7. Ashley
I walked to work. It was a normal winter's day. Normal. Odd that normality keeps coming up. Nothing about it was normal. Melanie was dead, after all, and I was about to spend Christmas Eve with my son and my sister and without my wife. Scarlett too would spend Christmas alone. Rhett, after all, was coming in and out of consciousness, barely clinging to life. But it was still Christmas. And we had Christmas, and life went on, until January, when Rhett came back to us.
Let me try a chronological explanation of the events that led up to that day.
Melly died on September 27, 1873.
Rhett was admitted to Saint Joseph's on December 20, 1873.
Odd, isn't it, that I remember so little of the events that occurred between those two dates, yet they remain in my mind as clear as day? But when Rhett woke for the first time, in late December, he didn't remember a thing. It was still September to him, and Melly was alive and he had never walked out on Scarlett.
I told him that Melly was dead late on the morning of January 5, 1874, at Saint Joe's, after taking over for poor, exhausted Scarlett, who had gone home for an hour or two to rest. Telling him on that day had not been my intention. The physicians had said that he would wake only intermittently and be able to comprehend only limited amounts of information. But the thought crossed my mind at the moment that he woke that if I was the first person he saw, he would wonder where Melanie was. Scarlett and I had discussed our answers at length, and we had mutually decided that she would be with him when he began to wake. And for the first few days, she was.
But she could only be there so many hours at a time. She was already so painfully thin and pale, I could barely stand it. But back to her plan - her aim was to focus on them, their life together. Perhaps, if we were lucky, the questions of Melly and his recollection of their separation would not occur until later, perhaps days later. Then he could know, but only when he was stronger.
I was standing at his bedside when his eyelids fluttered open. "Where's Scarlett," he whispered when he saw me. The whisper was barely audible. I told him that she was at home, that she had not slept in several days and could barely stand when I had sent her home. "Ah," he managed, "Where is Miss Melly, then?"

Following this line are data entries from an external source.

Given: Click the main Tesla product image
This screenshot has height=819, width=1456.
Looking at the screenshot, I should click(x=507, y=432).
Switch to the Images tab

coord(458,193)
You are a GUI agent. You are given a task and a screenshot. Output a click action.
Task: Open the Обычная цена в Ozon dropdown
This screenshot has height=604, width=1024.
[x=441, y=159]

I told him what had happened. I stressed her ill health, the inevitability of the event. He wept. The man actually wept. I felt like an intruder, although I shared the object of his grief. He dropped back into sleep as quickly as he had woken.

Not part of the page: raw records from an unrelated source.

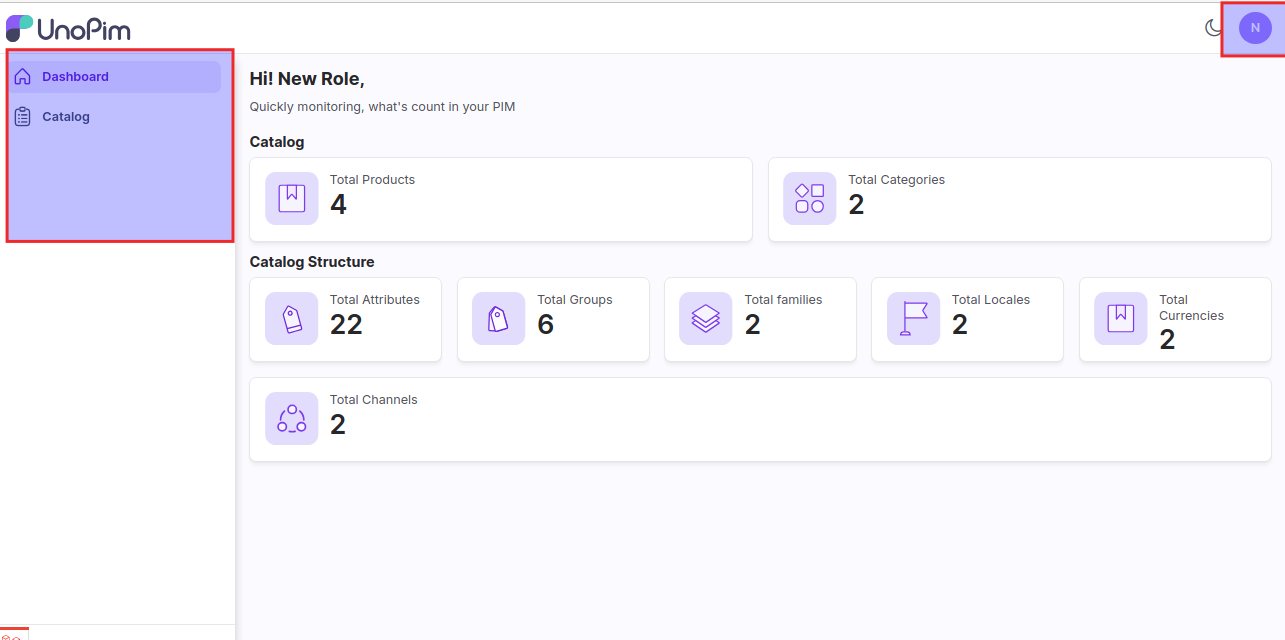
Task: Open the Catalog sidebar menu
Action: (66, 117)
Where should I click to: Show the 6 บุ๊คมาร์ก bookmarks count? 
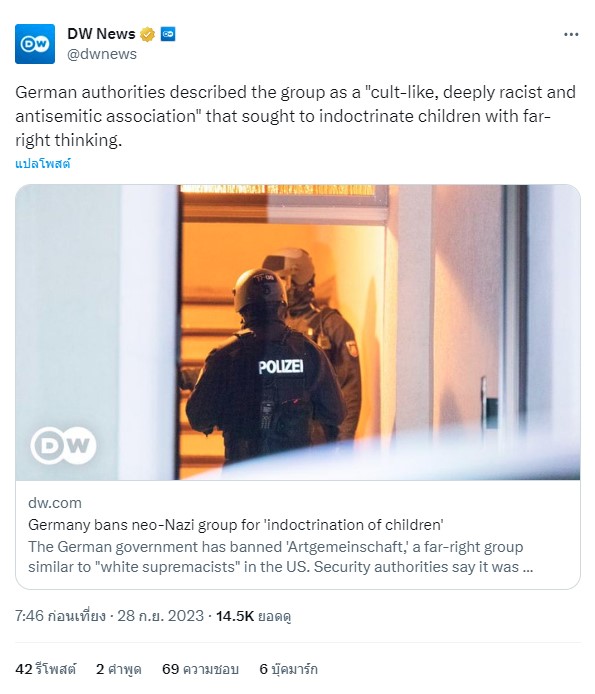coord(288,669)
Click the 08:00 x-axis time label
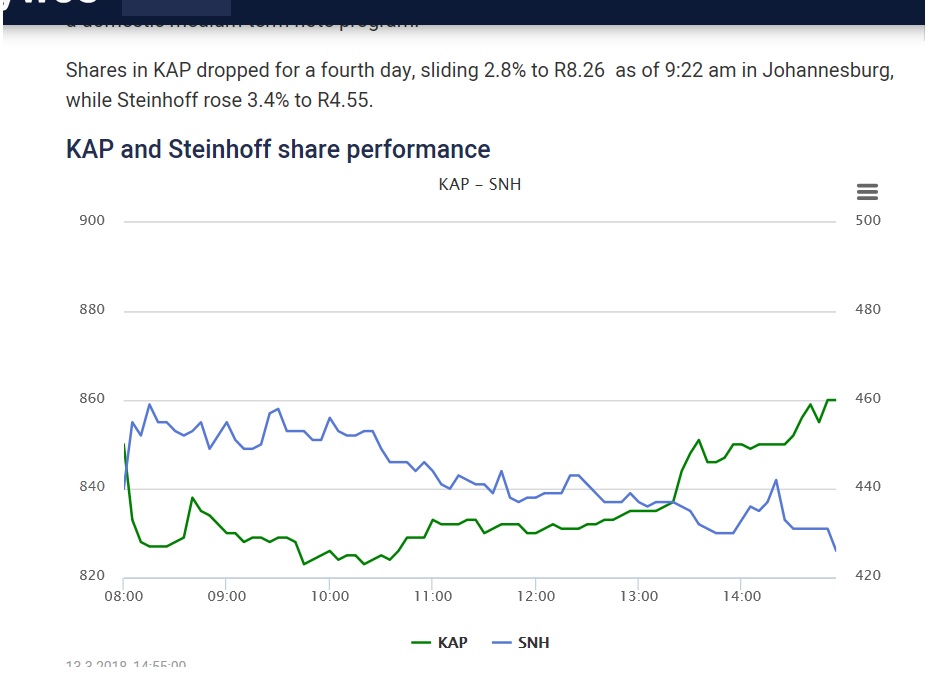The height and width of the screenshot is (692, 946). [123, 596]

Scarlett came back that evening and he woke again, at almost the same moment she had entered his room. "How is Miss Melly," he whispered again when he saw me. I began again, the miscarriage, her history of illness. The inevitability of the event. "But how is she now?" he whispered again. I told him again.
January 20, 1874, Scarlett took him home to Peachtree Street, although he was too weak to sit or stand unsupported and running a fever that kept Doctor Meade visiting their house at all hours. Scarlett left him only for a moment to see about a skinned knee of one of the children and Rhett attempted to get out of bed and collapsed on the floor. Scarlett had to send Wade out for me to help her lift him back into bed.

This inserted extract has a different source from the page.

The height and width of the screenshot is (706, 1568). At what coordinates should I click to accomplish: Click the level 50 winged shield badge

On the morning of January 25, he woke up with severe pains in his chest and a steadily rising fever. Meade didn't want to move him this time, and we all maintained a constant vigil at the Peachtree house.
On February 13, he was out of the woods, and I watched him sit up in bed and eat his own eggs. In the weeks that followed, he slowly but surely regained his strength and mobility. Together, he, Scarlett, and I planned a memorial service for Melly at the Episcopal Church.
It took place at six o'clock in the evening on a Friday. After the service, Mrs. Merriwether had arranged a reception at her home. Eventually all of the Old Guard made their way to the party.
We toasted Melly's life.
We had dinner.
And Scarlett stood up in her black dress and put all of the old dragons to shame. Melly would have approved.
On the morning of February 14, she and Rhett were going off to restart their life together by going to Charleston for a few days. I had encouraged her in this - I wanted to see color on her cheeks again.
"Will he be alright, Ashley," she asked me.
"Of course, Scarlett." I reply mechanically. "Look at the man - he's a pirate, isn't he? Indestructible. Besides, tomorrow marks the first day of your new life together."
I meant it.
I imagine him to this day as a pirate, sun-bronzed and self assured, always looking forward to the next voyage. I imagine him at the helm of a mighty ship, Scarlett at his side. I could see them walking across some exotic beach in the warm sunlight.
They left for Charleston first thing in the morning after dropping Wade and Ella at my house for the duration of the winter. That was fine; after all, children entertain themselves, and Beau enjoyed their company.
That was the best morning in weeks. Children, Melly always said, were the givers of life. As I heard their shrieks of laughter coming from Beau's room, I knew at once that she was right. In that moment, I pronounced myself ready to begin the first day of my own new life - instead of terming it Life Without Melly, I would call it Life After Melly. It was a good day in Atlanta.
I was changing to go downstairs for dinner that evening when India called for me in a frantic voice. Even for dramatic India, that particular tone never bodes well.
It was a telegram from Scarlett. They had made it as far as Savannah. Rhett had passed out on the train. He was resting in her Robillard aunt's house - the prognosis was grim.